## Work to do
Which rows below contain the string "height", with case counting? Copy each of those rows in full.

## Records provided
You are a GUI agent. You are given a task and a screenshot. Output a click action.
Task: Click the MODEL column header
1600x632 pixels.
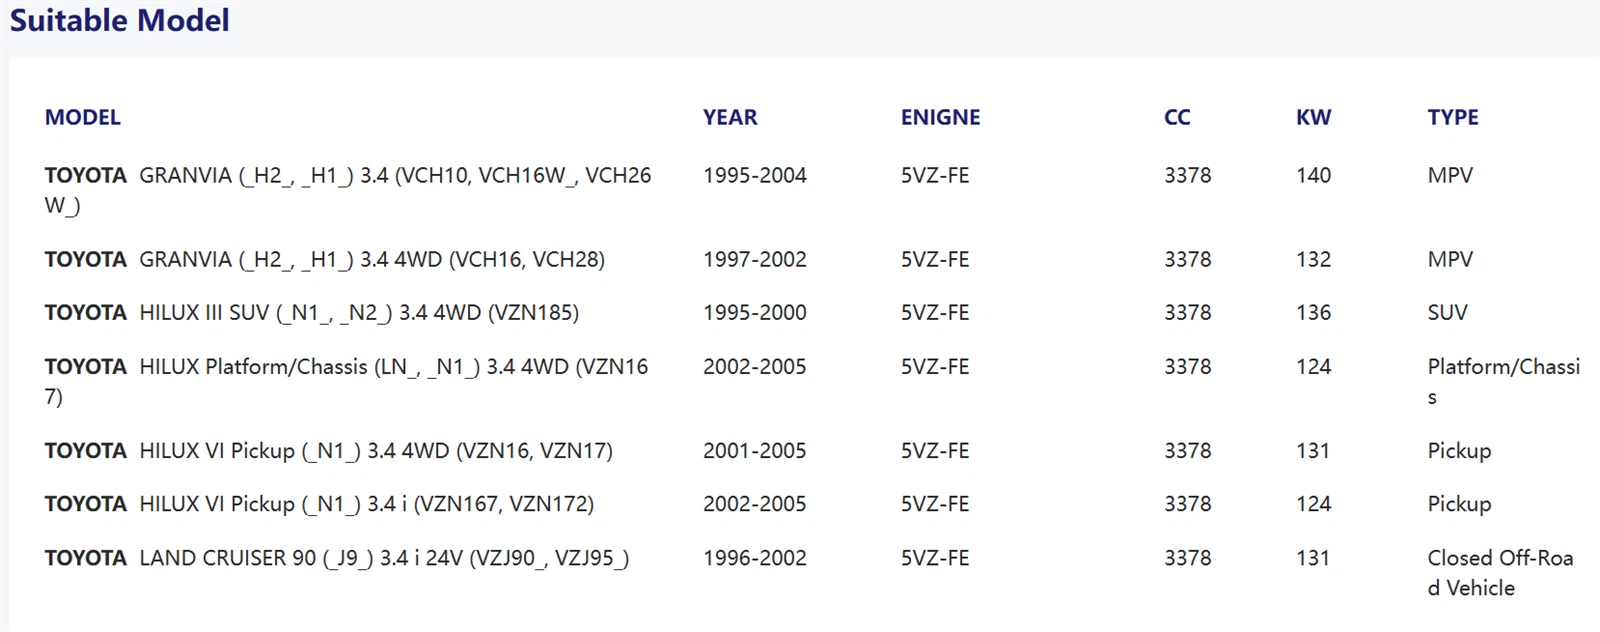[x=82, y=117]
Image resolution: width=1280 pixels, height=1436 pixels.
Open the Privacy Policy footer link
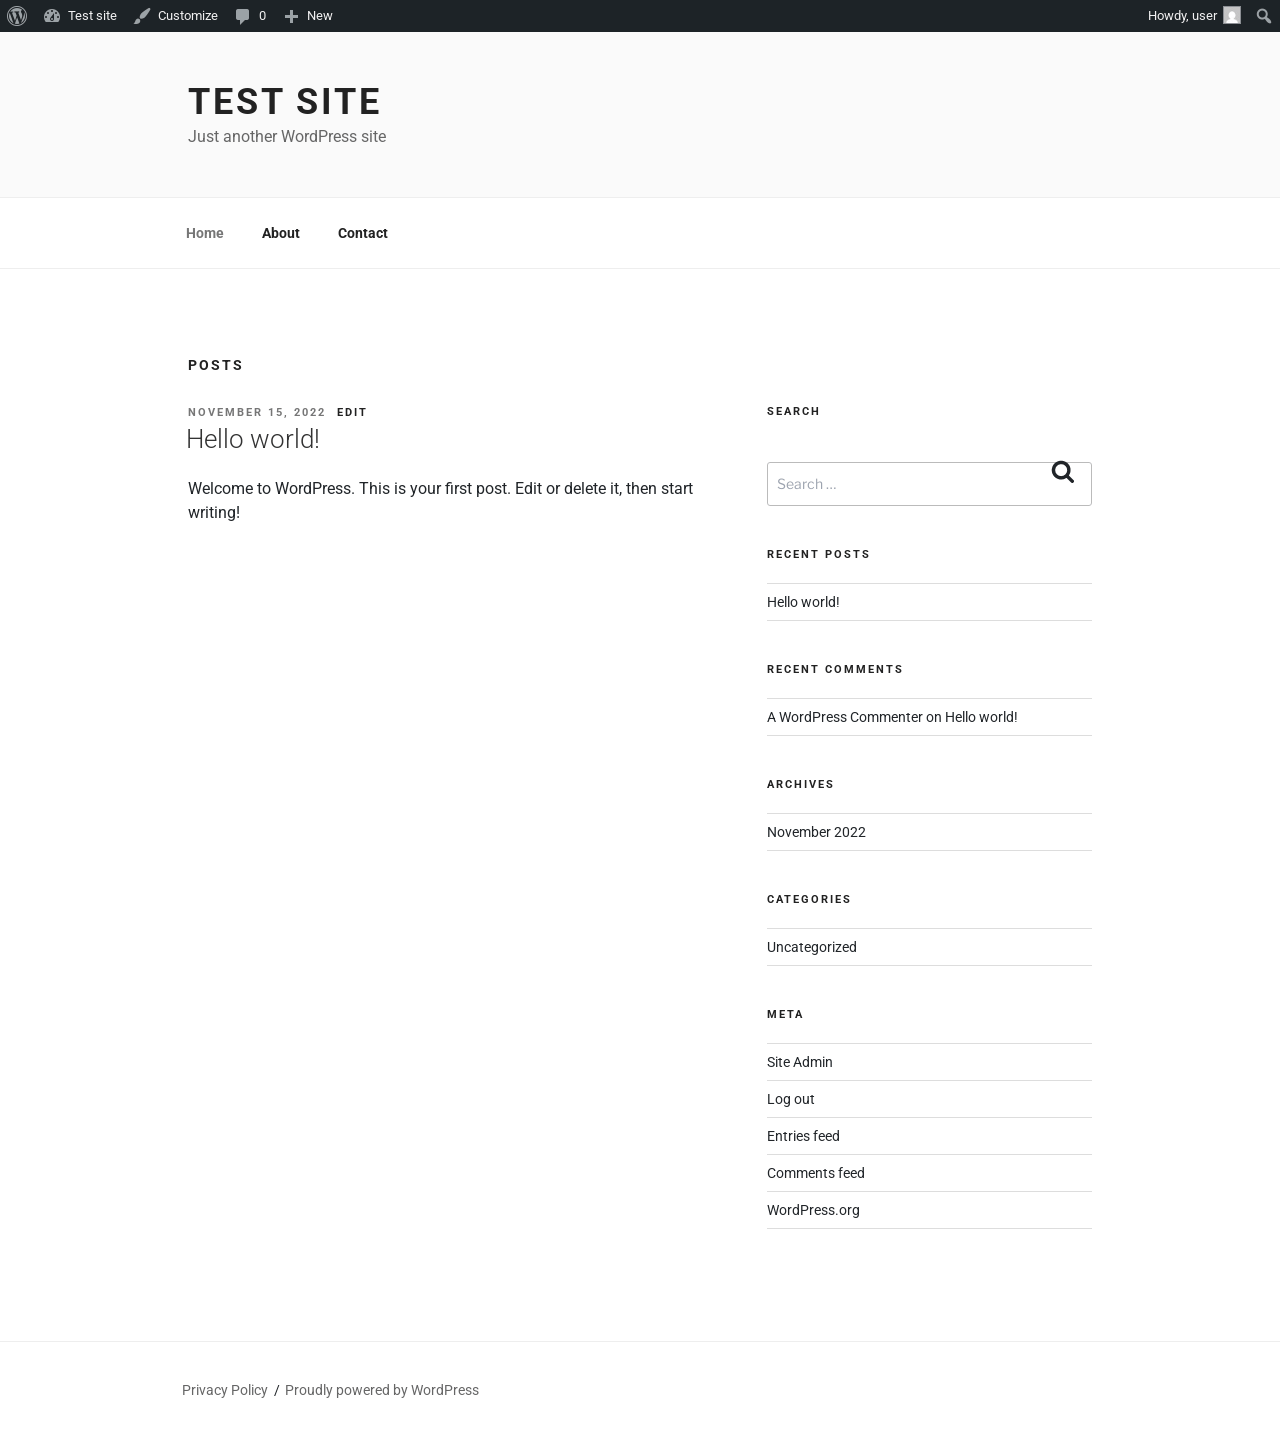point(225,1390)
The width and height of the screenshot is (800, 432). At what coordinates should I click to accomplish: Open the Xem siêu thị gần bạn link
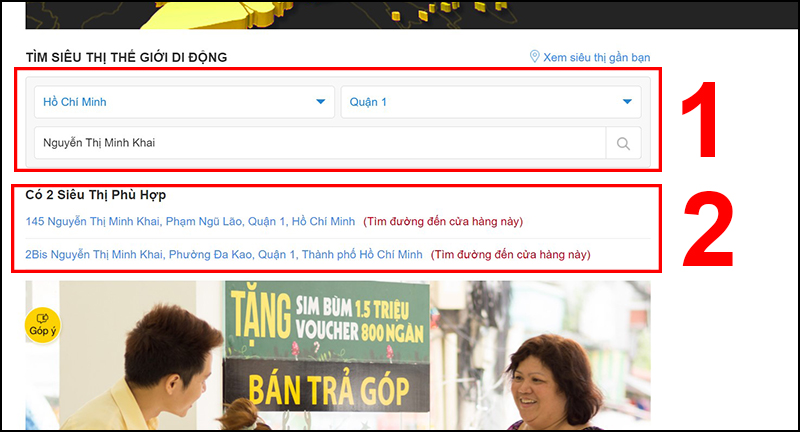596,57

## Written response
Image resolution: width=1280 pixels, height=1436 pixels.
The width and height of the screenshot is (800, 432). At what coordinates should I click to accomplish: Open the Xem siêu thị gần bạn link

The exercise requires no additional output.